A report from the Australian Cyber Security Centre found the Australian arms of global managed service providers were being compromised in greater numbers.
The ACSC Threat Report 2017 said that MSPs were an increasingly attractive target for malicious adversaries due to their broad range of customers and access to their networks, as well as presenting further opportunities to exploit other networks.
The extent of the threat largely depends on how much access the provider had to customer networks and databases.
"When you enable other organisations access to your network, your network is exposed to their security posture – you are effectively increasing your own risk. And when you don’t know the risks associated with a connected network, it is much more difficult to mitigate them," the report said.
In one example, the ACSC monitored an attack on the Australian arm of a multinational construction services firm that was compromised when an account associated with its service provider was used to install malware onto its network.
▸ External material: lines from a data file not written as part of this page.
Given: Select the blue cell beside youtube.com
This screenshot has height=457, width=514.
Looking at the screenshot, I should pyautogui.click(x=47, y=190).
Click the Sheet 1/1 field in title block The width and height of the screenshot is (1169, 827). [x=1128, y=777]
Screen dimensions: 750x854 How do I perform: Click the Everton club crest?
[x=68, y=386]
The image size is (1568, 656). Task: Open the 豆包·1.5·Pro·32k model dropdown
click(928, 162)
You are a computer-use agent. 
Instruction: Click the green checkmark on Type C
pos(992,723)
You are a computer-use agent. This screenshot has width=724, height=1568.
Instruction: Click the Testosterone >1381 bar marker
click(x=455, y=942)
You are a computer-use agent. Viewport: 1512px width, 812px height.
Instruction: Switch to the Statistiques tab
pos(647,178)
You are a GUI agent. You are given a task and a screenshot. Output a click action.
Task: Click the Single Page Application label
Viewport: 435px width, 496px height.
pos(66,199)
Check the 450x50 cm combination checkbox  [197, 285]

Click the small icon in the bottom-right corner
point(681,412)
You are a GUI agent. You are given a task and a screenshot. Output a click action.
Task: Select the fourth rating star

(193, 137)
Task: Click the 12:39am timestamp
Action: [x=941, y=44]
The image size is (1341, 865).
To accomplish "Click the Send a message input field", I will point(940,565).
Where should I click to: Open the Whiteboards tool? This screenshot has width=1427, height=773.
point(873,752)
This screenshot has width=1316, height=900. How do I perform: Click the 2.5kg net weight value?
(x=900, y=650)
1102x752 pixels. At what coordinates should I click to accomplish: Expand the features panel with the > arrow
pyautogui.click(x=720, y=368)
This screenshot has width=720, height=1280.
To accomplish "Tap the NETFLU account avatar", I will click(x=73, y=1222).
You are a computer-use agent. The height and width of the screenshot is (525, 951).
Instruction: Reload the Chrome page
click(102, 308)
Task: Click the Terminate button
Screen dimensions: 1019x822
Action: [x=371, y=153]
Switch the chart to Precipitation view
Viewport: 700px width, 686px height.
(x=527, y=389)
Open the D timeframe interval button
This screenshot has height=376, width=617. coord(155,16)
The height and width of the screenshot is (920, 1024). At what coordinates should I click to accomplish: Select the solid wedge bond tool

"The account was created by the victim organisation, specifically for the service provider to log on and access the victim’s network – this setup is typical of many MSP customer relationships."
ACSC warned that one common method was to exploit direct connectivity to a customer's data, along with modifying software with malicious content, gaining access to credentials to allow seemingly legitimate access to the network and engineering sophisticated spear-phishing emails.
The ACSC recommends customers with outsourced ICT should build cybersecurity strategies into contracts with MSPs that apply to both customer and network providers.
It said businesses should also consider the risks of their MSP relationship model, where having embedded MSP staff and no network connectivity to the provider presented the lowest risk, while a hosted network environment presented a much higher risk of being compromised.
At the report's launch, Dan Tehan, the minister assisting the Prime Minister for cybersecurity, said there were 47,000 reported cyber incidents over the past year, an increase of 15 percent.
This included 7283 incidents that affected major Australian businesses, of which 734 saw direct involvement by the ACSC.